■ **提供された抜粋**
══════════

誰かを応援する、仲間をつくるための情報発信のあり方とは

誰かを応援する、仲間をつくるための情報発信のあり方とは

誰かを応援する情報発信

テレビや新聞といったマスメディアでは、ひとりひとりの記者が書いた記事を、責任者がチェックして発信します。個人の思い込みや主観を極力排した「客観的」な情報として発信するためです。その一方で、例えば地域の魅力や地元で頑張る人の紹介などの「何か/誰かを応援するための情報発信」においては、「おいしかった」「優しさにあふれていた」など、書き手の主観を入れ、読み手の感情や価値観に働きかけたほうがより伝わりやすいものです。

仲間づくりのPR

近年、地域で「デジタル通貨」が導入されています。使い方は、一般的なスマートフォン決済と同じです。

══════════

■ **提供データ**
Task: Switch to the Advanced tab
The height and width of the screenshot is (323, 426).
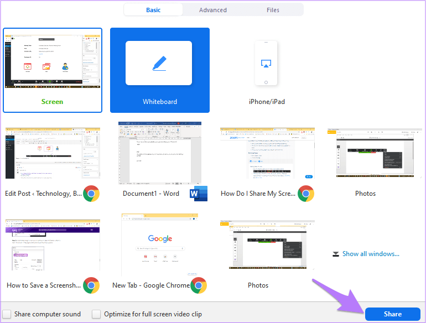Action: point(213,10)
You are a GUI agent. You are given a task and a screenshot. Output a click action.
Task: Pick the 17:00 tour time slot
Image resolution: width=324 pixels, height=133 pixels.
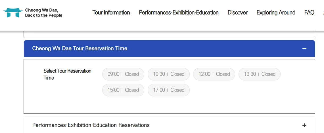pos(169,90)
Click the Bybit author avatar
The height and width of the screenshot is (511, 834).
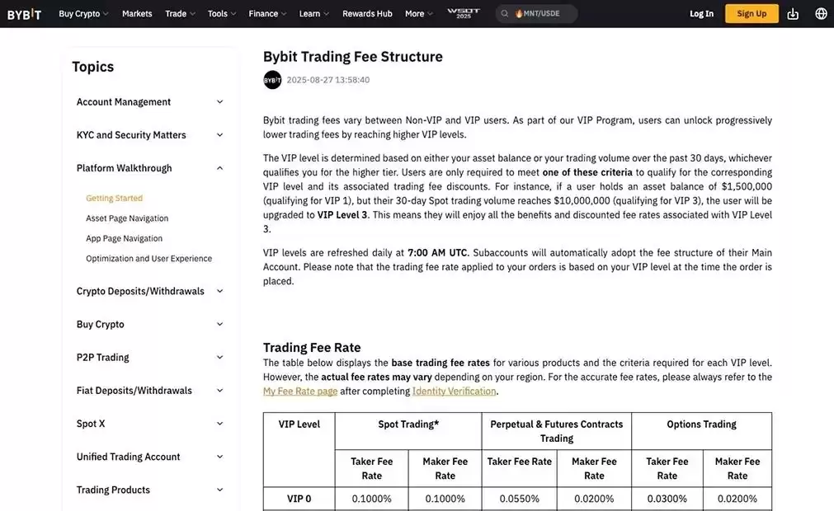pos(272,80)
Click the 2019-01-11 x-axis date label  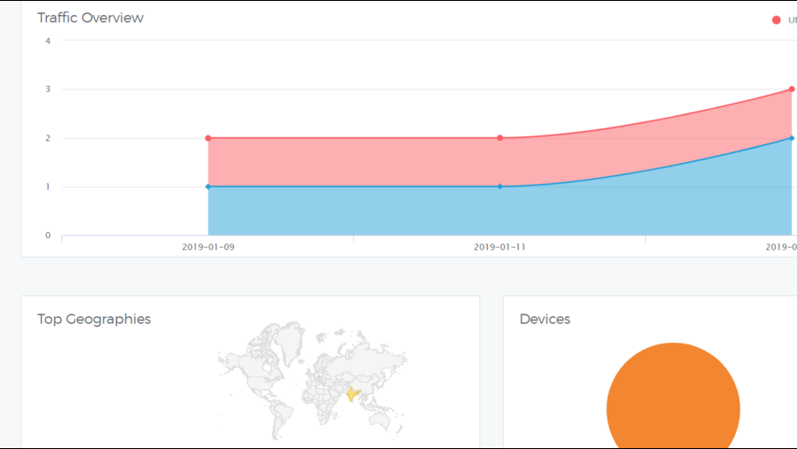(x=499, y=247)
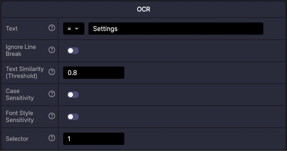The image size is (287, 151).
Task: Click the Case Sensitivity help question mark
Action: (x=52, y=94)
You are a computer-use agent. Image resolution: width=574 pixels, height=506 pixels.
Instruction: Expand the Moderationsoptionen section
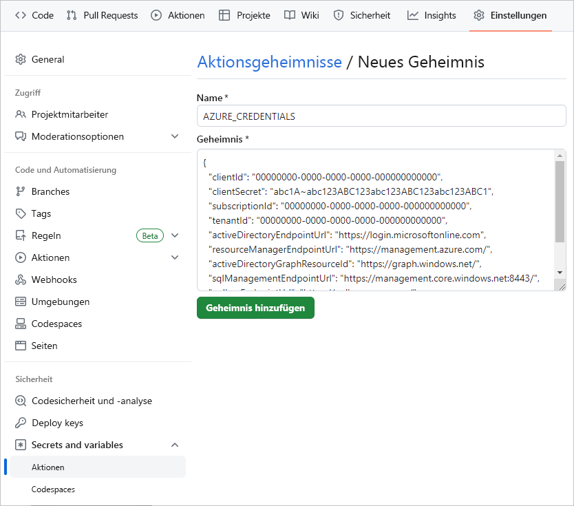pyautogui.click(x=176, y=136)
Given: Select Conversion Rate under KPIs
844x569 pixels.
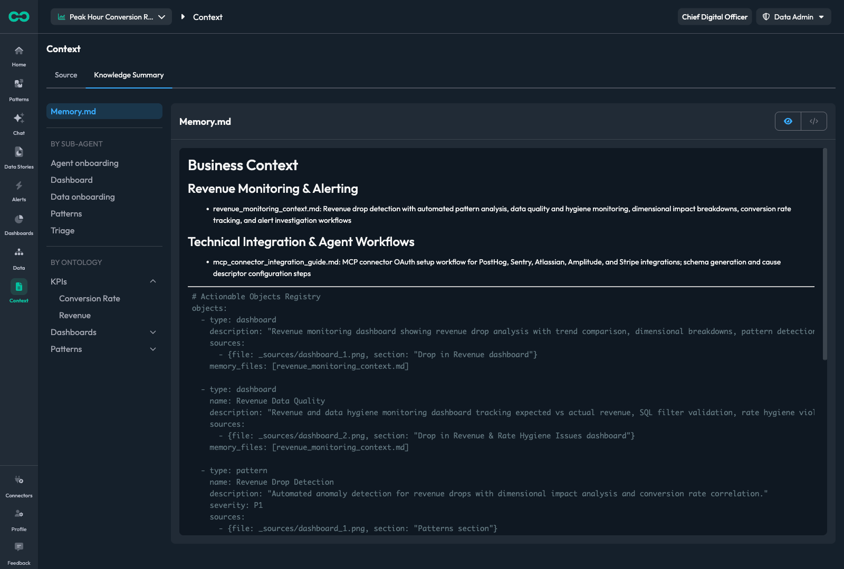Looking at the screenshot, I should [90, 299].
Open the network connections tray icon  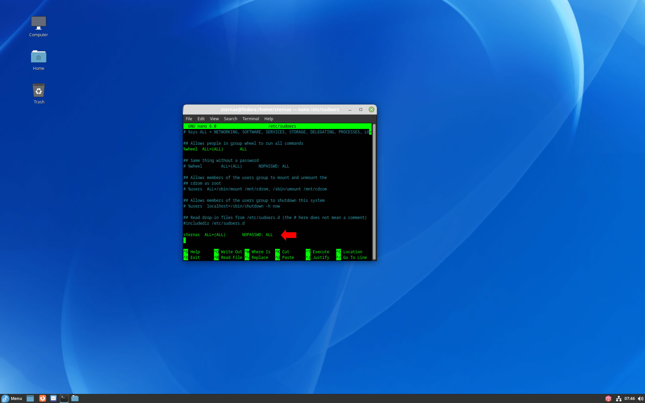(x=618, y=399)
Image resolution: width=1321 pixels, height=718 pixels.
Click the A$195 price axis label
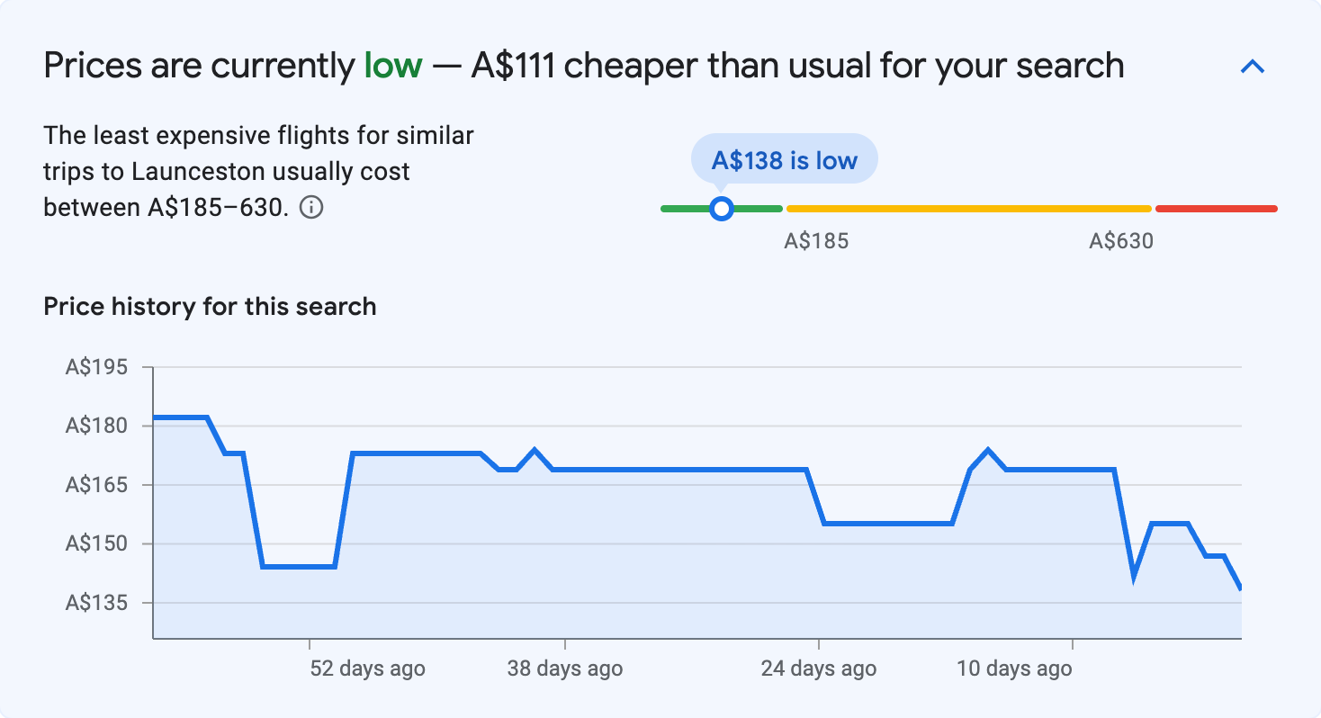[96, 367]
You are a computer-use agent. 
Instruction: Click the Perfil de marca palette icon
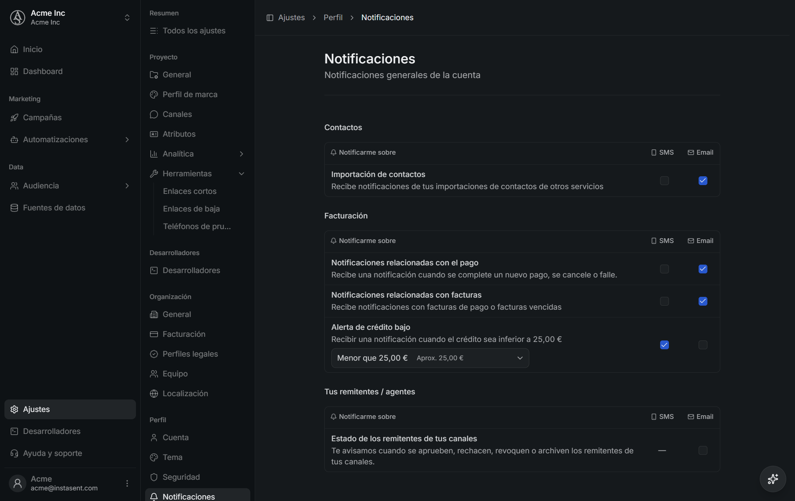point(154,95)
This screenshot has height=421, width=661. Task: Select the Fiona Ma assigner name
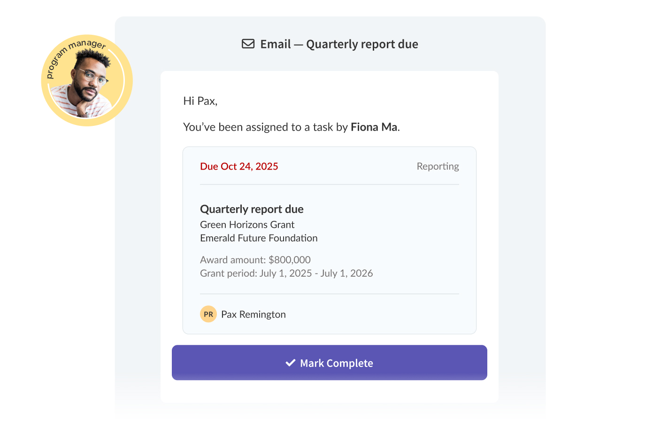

══════════

■ **課題**
情報発信を扱った抜粋から、かぎ括弧「」で囲まれた語句を、出てくる順にすべて挙げなさい。

■ **回答**
かぎ括弧で囲まれた語句は、「客観的」「何か/誰かを応援するための情報発信」「おいしかった」「優しさにあふれていた」「デジタル通貨」の五つである。